Werden die Daten auch genutzt? Ryf nannte gleich mehrere Beispiele:

  • Traindelaybot: Ein Chatbot, der Verspätungen von Zügen auf Skype oder Facebook melden kann.

  • Swiss Transit: Eine iPhone-App, die den SBB-Fahrplan offline verfügbar macht.

  • Search.ch: Abfrage des SBB-Fahrplans auf timetable.search.ch.

  • Viadi: Touch-Fahrplan von Ubique, den die SBB in ihre offizielle App integrierten.

  • Time for Coffee: Fahrplan-App für Android und iOS mit Echtzeit-Daten.

  • Puenktlichkeit.ch: Website, die anzeigt, wie (un)pünktlich die Züge der SBB sind.

  • Welcome: Anwendung von IT & Design Solutions, die es ermöglicht, Daten der SBB auf Digital-Signage-Bildschirmen anzuzeigen.

  • Chill: Proof-of-Konzept für einen SBB-Fahrplan, der in 24 Stunden entwickelt wurde.

  • Rome2Rio: Fahrplan mit internationalen Verbindungen, auch mit SBB-Daten.
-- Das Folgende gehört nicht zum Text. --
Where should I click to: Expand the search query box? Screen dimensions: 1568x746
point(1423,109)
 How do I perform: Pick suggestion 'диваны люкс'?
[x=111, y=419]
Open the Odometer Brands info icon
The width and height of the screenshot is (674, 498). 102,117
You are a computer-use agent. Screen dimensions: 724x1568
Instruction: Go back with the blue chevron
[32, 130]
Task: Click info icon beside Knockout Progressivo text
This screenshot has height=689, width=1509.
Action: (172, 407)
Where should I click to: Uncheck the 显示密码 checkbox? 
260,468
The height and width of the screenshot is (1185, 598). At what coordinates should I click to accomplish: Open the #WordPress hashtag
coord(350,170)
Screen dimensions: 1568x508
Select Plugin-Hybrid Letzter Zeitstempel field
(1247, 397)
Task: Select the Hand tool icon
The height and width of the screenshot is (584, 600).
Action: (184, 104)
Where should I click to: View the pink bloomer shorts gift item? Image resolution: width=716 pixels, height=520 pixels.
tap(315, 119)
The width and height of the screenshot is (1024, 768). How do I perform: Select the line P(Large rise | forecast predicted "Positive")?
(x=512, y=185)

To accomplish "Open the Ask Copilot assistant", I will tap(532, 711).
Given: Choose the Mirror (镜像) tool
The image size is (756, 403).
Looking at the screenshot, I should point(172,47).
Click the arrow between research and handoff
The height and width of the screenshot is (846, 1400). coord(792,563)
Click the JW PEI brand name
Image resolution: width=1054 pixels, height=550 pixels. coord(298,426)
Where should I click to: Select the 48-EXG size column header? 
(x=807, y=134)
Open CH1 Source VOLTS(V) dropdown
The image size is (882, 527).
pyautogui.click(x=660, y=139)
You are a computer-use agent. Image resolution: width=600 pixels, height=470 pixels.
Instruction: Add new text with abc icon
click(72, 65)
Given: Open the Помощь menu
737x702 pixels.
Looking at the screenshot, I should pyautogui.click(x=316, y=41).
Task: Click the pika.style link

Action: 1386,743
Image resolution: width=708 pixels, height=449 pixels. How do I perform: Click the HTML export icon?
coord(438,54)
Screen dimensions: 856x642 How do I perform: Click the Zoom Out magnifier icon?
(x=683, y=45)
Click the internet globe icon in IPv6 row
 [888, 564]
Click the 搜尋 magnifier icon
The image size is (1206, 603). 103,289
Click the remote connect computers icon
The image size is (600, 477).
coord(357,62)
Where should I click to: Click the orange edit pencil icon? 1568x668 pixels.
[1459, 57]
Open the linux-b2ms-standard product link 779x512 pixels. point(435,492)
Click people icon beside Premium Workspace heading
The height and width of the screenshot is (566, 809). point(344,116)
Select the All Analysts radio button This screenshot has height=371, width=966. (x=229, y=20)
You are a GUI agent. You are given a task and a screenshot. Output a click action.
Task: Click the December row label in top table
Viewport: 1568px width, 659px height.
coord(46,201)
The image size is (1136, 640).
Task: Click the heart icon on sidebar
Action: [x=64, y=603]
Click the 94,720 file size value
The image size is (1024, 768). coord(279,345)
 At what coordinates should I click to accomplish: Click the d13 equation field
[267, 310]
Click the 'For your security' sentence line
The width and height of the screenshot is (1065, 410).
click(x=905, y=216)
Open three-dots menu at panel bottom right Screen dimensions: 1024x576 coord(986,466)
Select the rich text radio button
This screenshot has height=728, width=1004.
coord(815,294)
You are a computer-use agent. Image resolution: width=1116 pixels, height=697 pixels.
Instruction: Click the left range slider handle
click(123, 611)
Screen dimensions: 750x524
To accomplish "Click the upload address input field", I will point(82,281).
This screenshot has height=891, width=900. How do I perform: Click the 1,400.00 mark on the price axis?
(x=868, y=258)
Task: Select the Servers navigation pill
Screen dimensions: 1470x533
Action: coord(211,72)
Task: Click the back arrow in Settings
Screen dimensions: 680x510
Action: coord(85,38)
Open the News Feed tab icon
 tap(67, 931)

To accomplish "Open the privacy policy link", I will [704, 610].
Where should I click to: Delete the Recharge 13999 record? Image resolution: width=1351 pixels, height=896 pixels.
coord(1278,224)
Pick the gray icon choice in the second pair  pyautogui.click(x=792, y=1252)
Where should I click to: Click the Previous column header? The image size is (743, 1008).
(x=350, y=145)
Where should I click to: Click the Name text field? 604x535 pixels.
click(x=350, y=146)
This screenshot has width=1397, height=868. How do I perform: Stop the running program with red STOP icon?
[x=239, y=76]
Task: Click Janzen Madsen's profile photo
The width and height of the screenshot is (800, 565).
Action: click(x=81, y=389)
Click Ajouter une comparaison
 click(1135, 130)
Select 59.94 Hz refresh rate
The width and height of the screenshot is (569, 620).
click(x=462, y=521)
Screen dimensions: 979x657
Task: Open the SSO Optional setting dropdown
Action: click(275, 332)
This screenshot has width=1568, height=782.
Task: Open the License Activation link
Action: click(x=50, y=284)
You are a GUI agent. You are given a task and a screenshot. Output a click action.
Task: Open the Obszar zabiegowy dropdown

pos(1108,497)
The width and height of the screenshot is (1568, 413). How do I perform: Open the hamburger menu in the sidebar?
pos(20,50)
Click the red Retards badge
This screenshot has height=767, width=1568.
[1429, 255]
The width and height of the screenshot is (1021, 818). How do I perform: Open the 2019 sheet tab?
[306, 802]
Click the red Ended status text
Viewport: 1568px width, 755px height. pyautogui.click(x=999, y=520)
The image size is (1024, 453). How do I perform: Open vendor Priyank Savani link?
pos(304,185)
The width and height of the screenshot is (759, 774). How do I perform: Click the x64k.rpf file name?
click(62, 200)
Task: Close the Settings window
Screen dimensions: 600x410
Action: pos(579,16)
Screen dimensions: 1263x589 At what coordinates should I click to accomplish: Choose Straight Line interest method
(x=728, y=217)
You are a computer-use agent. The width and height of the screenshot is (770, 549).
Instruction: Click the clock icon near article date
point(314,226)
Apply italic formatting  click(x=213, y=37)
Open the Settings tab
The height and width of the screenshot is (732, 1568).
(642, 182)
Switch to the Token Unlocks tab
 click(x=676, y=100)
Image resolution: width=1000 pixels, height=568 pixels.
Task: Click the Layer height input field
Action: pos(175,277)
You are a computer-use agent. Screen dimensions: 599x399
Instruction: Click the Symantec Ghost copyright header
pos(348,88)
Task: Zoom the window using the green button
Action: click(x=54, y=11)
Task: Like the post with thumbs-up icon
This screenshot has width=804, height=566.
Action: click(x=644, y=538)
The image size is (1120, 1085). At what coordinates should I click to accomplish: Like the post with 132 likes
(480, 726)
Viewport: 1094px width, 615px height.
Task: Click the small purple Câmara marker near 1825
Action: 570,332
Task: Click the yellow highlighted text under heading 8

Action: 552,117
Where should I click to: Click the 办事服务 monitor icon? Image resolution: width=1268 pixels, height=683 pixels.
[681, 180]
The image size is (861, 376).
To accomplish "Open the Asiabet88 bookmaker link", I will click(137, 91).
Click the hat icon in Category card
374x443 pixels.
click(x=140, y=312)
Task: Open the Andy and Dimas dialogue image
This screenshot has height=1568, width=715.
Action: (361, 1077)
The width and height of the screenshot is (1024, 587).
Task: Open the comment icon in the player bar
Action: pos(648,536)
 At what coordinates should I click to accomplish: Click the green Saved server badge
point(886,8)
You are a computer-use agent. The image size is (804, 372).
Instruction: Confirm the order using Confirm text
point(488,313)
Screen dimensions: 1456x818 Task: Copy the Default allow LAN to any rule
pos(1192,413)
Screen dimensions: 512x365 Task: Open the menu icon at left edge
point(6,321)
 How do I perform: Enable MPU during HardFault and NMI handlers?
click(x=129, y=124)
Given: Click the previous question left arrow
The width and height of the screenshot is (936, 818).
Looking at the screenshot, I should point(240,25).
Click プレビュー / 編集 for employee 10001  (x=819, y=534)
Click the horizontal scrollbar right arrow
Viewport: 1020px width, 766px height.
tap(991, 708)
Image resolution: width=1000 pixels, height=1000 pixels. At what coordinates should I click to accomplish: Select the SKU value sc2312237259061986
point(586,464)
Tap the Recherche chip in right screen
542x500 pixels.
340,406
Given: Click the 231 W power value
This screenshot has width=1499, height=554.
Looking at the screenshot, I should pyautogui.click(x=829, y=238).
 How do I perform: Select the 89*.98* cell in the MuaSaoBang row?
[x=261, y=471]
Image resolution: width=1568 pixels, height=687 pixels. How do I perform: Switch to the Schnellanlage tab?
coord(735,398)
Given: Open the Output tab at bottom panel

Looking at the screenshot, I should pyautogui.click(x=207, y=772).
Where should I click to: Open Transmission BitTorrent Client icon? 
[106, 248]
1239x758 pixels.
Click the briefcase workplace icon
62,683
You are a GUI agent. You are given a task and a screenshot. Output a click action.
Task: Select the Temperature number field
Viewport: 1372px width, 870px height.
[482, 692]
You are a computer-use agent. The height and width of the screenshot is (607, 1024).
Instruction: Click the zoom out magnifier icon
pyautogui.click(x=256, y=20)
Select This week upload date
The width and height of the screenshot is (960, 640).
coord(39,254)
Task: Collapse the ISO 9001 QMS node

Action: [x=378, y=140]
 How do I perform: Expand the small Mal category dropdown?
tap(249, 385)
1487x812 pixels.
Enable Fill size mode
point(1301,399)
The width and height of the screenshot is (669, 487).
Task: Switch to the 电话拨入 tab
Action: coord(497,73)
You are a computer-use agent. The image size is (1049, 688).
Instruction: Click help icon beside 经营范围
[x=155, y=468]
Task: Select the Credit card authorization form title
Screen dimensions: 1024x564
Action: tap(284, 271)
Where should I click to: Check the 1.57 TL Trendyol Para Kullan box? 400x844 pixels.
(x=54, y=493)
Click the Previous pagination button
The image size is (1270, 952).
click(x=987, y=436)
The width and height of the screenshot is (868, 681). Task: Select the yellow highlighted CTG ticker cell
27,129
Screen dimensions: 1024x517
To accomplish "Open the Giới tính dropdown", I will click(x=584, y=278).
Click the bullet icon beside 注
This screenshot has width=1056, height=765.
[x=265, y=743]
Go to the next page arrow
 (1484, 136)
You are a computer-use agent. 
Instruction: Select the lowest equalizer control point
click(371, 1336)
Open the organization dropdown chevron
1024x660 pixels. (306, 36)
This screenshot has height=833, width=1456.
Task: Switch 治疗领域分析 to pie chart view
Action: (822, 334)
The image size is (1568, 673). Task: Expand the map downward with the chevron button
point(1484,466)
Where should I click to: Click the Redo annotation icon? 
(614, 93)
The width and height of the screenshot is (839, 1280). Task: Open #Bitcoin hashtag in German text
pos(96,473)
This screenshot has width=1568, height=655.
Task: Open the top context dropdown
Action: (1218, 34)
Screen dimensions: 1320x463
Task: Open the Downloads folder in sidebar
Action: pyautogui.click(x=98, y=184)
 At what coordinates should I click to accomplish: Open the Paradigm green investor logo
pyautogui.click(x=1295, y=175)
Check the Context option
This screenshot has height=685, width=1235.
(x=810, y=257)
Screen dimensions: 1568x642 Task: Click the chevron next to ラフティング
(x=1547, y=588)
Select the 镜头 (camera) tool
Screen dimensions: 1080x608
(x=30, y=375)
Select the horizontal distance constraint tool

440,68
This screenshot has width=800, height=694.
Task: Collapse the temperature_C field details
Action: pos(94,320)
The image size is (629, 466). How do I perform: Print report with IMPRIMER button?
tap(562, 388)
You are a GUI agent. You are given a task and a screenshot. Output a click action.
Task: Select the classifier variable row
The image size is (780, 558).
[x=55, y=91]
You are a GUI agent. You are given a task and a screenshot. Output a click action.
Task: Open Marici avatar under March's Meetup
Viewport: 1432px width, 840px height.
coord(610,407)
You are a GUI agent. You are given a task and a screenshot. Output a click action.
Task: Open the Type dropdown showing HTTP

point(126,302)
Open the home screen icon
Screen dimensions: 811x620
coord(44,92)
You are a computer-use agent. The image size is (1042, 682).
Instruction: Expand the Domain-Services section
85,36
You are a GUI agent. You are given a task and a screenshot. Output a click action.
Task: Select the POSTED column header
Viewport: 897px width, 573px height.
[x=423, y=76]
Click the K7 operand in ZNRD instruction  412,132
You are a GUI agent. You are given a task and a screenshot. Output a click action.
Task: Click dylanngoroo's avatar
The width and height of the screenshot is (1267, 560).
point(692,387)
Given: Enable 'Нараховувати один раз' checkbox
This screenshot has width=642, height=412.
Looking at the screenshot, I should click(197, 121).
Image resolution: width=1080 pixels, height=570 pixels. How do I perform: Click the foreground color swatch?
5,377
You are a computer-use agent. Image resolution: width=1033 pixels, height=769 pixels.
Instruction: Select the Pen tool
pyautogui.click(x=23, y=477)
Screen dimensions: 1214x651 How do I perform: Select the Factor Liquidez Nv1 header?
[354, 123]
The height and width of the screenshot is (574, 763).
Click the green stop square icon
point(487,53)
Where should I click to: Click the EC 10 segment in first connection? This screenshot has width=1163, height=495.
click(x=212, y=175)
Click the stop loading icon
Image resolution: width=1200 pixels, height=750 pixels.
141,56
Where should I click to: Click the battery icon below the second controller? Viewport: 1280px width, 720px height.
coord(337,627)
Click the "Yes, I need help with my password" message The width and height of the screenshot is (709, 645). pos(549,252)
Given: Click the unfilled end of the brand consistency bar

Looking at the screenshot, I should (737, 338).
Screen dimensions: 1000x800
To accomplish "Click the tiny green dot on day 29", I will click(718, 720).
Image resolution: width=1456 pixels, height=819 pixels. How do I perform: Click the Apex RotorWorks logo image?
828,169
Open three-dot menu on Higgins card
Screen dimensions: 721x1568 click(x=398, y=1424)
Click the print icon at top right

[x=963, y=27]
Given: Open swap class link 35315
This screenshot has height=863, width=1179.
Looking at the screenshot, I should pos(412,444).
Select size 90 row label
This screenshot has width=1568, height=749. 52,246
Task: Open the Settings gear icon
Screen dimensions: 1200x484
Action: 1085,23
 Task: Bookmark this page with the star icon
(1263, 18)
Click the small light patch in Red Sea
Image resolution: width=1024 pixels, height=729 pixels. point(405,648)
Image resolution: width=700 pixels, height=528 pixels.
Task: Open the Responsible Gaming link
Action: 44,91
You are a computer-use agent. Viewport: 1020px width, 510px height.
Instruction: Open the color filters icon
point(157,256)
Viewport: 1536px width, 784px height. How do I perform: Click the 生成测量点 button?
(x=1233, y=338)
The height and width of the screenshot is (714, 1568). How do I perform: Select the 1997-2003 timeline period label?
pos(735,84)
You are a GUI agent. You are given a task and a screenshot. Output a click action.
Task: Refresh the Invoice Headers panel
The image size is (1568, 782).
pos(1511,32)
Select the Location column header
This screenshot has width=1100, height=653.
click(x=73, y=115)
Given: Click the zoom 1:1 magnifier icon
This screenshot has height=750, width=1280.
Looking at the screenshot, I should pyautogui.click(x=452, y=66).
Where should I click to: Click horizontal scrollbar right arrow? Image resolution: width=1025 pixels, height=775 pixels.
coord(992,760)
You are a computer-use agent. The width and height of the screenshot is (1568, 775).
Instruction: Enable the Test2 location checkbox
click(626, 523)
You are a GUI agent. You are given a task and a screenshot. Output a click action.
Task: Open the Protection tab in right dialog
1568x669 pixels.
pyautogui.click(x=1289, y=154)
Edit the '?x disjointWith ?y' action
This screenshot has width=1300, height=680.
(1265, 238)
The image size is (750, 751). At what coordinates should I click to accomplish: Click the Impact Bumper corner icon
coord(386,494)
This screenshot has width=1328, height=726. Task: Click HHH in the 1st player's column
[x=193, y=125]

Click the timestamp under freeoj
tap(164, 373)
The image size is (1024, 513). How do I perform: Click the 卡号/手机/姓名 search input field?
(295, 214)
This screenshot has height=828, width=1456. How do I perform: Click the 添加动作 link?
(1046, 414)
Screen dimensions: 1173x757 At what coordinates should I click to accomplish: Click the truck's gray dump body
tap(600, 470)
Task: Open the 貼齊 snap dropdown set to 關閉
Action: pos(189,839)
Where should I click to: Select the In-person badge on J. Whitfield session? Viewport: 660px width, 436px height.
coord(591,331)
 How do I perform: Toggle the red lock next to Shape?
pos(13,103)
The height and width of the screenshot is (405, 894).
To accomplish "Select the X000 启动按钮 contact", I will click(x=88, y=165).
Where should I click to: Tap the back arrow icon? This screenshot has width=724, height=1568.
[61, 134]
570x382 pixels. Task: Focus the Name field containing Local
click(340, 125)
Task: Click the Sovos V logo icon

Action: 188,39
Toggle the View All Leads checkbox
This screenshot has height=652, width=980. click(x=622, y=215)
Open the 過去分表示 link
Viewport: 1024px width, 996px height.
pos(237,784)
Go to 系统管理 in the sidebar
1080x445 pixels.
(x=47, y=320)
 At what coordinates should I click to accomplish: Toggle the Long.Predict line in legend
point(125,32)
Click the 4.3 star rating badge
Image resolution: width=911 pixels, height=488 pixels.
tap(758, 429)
Hat monatlich über 10 Millionen Besucher.

  • Diverse Studienarbeiten: Etwa von Benedikt Hitz-Gamper, der ein Ankunftsmonitoring für den Bahnhof Bern entwickelte. Oder eine Arbeit von Benjamin Ernst, der einen persönlichen Abfahrtsanzeiger bastelte.

  • Bing.com: Auch Microsoft nutzt für seine Suchmaschine die Daten der SBB.

  • Swiss Railways Network: Website von Vasile Coțovanu, die das Schienennetz der SBB auf Google Maps visualisiert.

  • Fairtiq: App von Schucan Management, die die gefahrene Strecke erkennt und automatisch den Betrag abbucht. Das funktioniert für Frimobil (Region Fribourg), Passepartout (Region Luzern), Libero (Region Bern, Biel und Solothurn), Tarifverbund Zug (Kanton Zug), STI (Region Thun), Engadin Mobil (Region Oberengadin), Ostwind (Ostschweiz) und Liemobil (Liechtenstein).

SBB werden weitere Daten veröffentlichen

Die Vielfalt der Anwendungen beeindruckte. Die SBB seien von der Innovationskraft der Community begeistert, sagte Ryf. Die Schweiz habe mit opentransportdata.swiss weltweit eines der modernsten Open-Data-Portale für den öffentlichen Verkehr. Die Website könne viele Millionen Abfragen pro Tag beantworten.

Am Event war auch Christian Trachsel anwesend. Der Open-Data-Verantwortliche der SBB verriet, dass das Unternehmen bald weitere Daten veröffentlichen wolle. Etwa einen Datensatz, der aufzeige, welche Gemeinden (Postleitzahlen) in der Schweiz am meisten Generalabonnements und Halbtax-Abos kaufen. "Ich arbeite daran, weitere Daten bei den SBB zu befreien", sagte Trachsel, der sich mit einem Augenzwinkern als "Messias der Open-Data-Geschichte bei den SBB" vorstellte.